A mobile Europe

November 20, 2016

    The city – Minsk, Belarus

    Minsk, the capital of Belarus, was officially founded in 1067 and during the past millennium it has been part of Lithuania, Poland and Russia. In 1941 Nazi Germany invaded the city but the inhabitants resisted, 80% of the houses were destroyed and the population was reduced to a bleak 50,000. Minsk’s resistance did not go unnoticed as the entire city was awarded the Soviet Honorary award of Hero City for outstanding bravery in 1974. The city was rebuilt during the following decades in the Stalinist architectural style, with broad avenues, wide squares and large uniform buildings. The end of the Second World War’s end also marked the beginning of Minsk’s rapid industrialisation and growth. Since the fall of Communism there has been significant improvements to the city’s infrastructure and transport system to support the growing population. Today the city’s 2 million inhabitants can travel around thanks to a network of trams, trolleybuses, trams, metro lines and rail routes- connecting the city center to the suburbs, other cities across Belarus and to other Eastern European capitals.


    The Ambassador – Anton

    Anton, the Community Ambassador from Belarus’s capital works at a Non Governmental Organization in the sustainability sphere.  He is responsible for development and implementation of EU-funded projects in the field of urban mobility. “Transport innovations play a significant role for me… I travel a lot around Belarus as well as Europe.” Anton explains. With Anton’s profession in mind, it seems only natural that he would find Moovit and its Community, “It is a really great example of how assiduous people can be if you give them the right tools (The Editor platform).” Anton initially downloaded Moovit but did not use the app often, this changed when he travelled to the Netherlands. “I was impressed how useful it can be and how easy I could navigate in the country because of Moovit. After this trip I wanted to make navigation in Belarus as convenient.” He reveals.

    Acknowledging the complexity of the public transport network across the capital city, Anton points out that within his local Community, “…the main challenge is to inspire editors that it is possible to fix all of the issues.” He is already planning his next mission, to begin connecting satellite towns to the Minsk metropolitan area.

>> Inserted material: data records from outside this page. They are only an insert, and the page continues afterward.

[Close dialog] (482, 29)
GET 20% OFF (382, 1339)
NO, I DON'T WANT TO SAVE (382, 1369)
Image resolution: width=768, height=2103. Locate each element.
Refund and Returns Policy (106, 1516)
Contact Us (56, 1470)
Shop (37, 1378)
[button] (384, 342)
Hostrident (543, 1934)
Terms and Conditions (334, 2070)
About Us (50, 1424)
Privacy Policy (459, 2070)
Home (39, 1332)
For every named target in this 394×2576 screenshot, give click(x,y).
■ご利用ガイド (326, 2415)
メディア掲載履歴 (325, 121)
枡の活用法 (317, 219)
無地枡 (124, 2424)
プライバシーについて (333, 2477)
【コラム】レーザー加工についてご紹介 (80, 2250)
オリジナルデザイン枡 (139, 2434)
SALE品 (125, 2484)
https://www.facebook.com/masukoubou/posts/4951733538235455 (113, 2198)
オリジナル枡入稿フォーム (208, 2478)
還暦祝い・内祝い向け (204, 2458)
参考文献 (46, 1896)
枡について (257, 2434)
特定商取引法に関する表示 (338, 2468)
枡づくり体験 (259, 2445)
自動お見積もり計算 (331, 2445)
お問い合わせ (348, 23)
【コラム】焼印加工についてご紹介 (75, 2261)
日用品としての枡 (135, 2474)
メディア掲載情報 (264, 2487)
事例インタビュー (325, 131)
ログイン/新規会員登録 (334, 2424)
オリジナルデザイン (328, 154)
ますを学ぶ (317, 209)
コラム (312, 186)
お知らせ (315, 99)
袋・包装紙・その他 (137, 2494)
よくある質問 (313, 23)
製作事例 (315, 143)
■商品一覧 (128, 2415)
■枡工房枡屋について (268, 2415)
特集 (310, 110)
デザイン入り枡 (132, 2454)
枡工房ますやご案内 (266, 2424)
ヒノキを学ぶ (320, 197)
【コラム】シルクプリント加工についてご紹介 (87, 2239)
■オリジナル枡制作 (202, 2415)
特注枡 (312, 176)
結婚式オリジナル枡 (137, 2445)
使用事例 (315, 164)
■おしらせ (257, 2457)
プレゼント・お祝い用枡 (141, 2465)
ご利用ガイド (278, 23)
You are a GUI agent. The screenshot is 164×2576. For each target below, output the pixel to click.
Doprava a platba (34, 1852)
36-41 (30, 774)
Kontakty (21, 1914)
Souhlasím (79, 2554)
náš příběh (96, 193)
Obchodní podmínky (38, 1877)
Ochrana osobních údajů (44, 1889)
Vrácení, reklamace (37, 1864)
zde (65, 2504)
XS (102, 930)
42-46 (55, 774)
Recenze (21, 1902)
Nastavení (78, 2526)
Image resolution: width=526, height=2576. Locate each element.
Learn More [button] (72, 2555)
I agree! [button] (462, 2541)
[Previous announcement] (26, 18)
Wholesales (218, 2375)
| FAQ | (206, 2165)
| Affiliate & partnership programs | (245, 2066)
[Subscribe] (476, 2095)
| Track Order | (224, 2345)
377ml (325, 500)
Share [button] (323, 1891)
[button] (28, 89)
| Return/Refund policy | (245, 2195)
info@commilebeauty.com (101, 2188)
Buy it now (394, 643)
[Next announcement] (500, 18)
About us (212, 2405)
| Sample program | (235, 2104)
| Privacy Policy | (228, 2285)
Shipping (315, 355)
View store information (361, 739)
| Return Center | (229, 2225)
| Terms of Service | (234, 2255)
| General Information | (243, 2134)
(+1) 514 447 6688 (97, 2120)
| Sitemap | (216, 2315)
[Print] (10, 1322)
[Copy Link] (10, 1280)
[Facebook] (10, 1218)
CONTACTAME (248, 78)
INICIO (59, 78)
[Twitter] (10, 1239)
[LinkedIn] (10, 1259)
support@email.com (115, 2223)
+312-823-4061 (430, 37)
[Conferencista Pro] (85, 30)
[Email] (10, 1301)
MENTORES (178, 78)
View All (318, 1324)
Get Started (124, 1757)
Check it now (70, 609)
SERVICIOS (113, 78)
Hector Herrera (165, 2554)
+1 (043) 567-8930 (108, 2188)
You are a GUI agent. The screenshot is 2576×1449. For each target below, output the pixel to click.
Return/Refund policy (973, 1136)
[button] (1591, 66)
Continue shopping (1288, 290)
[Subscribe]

Anton’s involvement with the Community extends beyond Minsk, he connected Moovit with several agencies across Belarus, who then went on to map their transit systems. “Anton has been and continues to be a huge help to communication between Moovit and the transit agencies in Belarus,” stated Community Manager Gabriella. Anton talks with pride about just one of these cities, Polotsk. “Before Moovit the city didn’t have any transportation app and now it has the best one!” Finally, Anton believes the future is bright for public transport users across Belarus, “Just a few cities have transport apps thus Moovit could easily spread around the country.”